Antes do desenvolvimento da mídia, a compreensão que muitas pessoas tinham do passado e do mundo além de seus imediatos ambientes era modelada principalmente pelo conteúdo simbólico intercambiado em interações face a face. Para a maioria das pessoas, a noção de passado, do mundo além dos seus locais imediatos e de suas comunidades socialmente limitadas, das quais fazem parte, era constituída principalmente através das tradições orais que foram produzidas e reproduzidas nos contextos sociais da vida cotidiana. Com o desenvolvimento da mídia, contudo, os indivíduos puderam experimentar eventos, observar outros e, em geral, conhecer mundos situados muito além da esfera de seus encontros diários (...) à medida que os indivíduos tiveram acesso aos produtos da mídia, eles puderam também manter um

certo distanciamento do conteúdo simbólico das interações face a face e das formas de autoridade que prevaleciam em seus contextos sociais. (THOMPSON, 2008, p. 233-234)

Embora reconfiguradas, as tradições orais não desapareceram. Apesar de predominar nas sociedades “de memória”, a comunicação oral não perdeu o seu papel com a invenção da escrita e das diversas tecnologias da informação. Ela continua necessária à comunicação que vigora nas relações sociais espontâneas do cotidiano e ainda desempenha o mesmo papel de fundamento da sociabilidade e de apreensão das normas/valores que regem a vida em comum.

A oralidade constitui uma "tecnologia da inteligência" (LEVY, 2004), juntamente com a escrita e a informática. Mas o debate acadêmico do campo da comunicação costuma esquecer ou menosprezar a oralidade, sem se dar conta do seu importante papel, das técnicas de memorização, de aprendizagem, dos modos de guardar e passar o conhecimento. Os mitos, por exemplo, têm valor pedagógico, de identificação social, de representação das relações, de produção de sentidos que são fundamentais.

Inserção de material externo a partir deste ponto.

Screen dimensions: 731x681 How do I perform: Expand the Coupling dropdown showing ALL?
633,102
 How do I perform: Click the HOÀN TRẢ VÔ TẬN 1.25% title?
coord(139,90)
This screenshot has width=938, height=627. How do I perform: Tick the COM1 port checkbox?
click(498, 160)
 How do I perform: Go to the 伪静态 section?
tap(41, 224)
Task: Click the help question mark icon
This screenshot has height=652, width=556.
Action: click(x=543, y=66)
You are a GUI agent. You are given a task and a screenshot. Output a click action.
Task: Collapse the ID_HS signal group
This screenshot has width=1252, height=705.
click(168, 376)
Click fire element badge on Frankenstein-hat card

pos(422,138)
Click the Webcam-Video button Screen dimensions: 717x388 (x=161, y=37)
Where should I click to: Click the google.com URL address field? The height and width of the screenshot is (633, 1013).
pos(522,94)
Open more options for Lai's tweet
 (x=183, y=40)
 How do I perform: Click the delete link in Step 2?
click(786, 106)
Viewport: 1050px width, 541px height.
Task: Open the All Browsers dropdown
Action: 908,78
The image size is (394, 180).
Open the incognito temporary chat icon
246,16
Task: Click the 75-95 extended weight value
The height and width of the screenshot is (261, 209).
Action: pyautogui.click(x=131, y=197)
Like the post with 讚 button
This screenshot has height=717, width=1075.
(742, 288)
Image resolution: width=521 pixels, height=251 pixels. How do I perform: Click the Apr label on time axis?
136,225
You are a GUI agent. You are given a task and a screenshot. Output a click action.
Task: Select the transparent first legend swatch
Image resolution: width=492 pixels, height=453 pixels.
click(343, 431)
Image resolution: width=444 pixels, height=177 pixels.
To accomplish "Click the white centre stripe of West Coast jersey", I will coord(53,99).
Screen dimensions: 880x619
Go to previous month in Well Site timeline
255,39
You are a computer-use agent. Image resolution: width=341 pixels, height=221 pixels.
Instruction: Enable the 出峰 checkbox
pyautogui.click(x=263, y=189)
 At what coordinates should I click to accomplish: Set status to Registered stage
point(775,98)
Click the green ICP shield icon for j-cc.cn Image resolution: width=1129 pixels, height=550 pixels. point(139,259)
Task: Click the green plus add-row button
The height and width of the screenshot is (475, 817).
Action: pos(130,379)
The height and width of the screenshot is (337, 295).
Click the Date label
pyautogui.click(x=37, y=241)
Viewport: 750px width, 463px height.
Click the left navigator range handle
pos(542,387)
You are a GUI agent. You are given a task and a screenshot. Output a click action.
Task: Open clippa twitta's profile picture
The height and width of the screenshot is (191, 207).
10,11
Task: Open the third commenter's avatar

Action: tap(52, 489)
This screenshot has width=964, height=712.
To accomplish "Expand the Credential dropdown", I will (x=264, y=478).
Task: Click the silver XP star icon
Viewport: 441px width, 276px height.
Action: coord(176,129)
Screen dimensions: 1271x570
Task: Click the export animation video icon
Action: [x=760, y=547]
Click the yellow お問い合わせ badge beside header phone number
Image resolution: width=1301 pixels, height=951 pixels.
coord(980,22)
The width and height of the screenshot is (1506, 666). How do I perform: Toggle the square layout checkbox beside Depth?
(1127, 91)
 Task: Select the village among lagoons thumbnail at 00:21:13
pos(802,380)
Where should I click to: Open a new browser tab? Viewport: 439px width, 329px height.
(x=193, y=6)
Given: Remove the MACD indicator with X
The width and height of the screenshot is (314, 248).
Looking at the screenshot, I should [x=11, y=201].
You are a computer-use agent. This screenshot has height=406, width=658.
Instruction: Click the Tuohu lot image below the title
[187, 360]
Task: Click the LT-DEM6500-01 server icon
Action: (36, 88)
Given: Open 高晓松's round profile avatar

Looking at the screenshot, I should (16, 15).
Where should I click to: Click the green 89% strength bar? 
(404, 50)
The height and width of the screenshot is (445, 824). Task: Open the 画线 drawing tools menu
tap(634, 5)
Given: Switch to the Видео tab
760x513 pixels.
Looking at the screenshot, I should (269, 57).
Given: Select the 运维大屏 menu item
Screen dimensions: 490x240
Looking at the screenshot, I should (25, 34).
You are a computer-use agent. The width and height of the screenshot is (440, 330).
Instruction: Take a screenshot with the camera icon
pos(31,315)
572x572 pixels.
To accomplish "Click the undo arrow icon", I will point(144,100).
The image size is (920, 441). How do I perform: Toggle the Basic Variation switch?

O "auto do Bumba meu boi", que será tratado no capítulo seguinte, é um mito que explica a origem do Bumba meu boi, mas também pode ser interpretado como questionamento da "democracia racial" ou metáfora da luta de classes, criticando os papéis sociais atribuídos ao português colonizador (dono da fazenda e do Boi), ao negro (serviçal que engana o patrão e mata o animal para oferecê-lo a sua mulher) e ao índio (o curandeiro que ressuscita o Boi, aliado do negro).

Desse modo, o próximo capítulo traça uma contextualização do Bumba meu boi, um fenômeno nacional que se estabelece no Estado do Maranhão num processo de hibridações com diversas culturas e de arranjo/adaptação/reelaboração constante, segundo as especificidades econômicas e sociais do Estado.

2 SAUDAÇÃO

Agradeço meu santo Que me dá inspiração Pra cantar Boi todo ano Junto com meu batalhão Estou firme no meu terreiro No Brasil Nosso nome espalhou Salve o povo brasileiro

Que nos dá valor. (Humberto de Maracanã, Boi de Maracanã, 2002)

A Saudação15 é o momento em que o grupo louva os santos e cumprimenta o dono da casa ou do terreiro que o contrata. Hoje em dia a saudação também é direcionada ao público, fazendo uma apresentação do Boi. E aqui me aproprio desse recurso para apresentar e contextualizar o Bumba meu boi na cultura maranhense, construindo uma historiografia do fenômeno, dentre tantas outras possíveis, baseio-me na literatura nacional, em pesquisas acadêmicas e de folcloristas. No decorrer deste capítulo, também ofereço um panorama de elementos artísticos dessa manifestação cultural, assumindo o risco de que todo esforço para explicar o rico universo simbólico do Bumba meu boi, com suas lendas, seus ritos e variados sotaques16, sempre será parcial e incompleto, tenderá muito mais a generalizações do que a explorar as particularidades e poderá ser contado de outra maneira.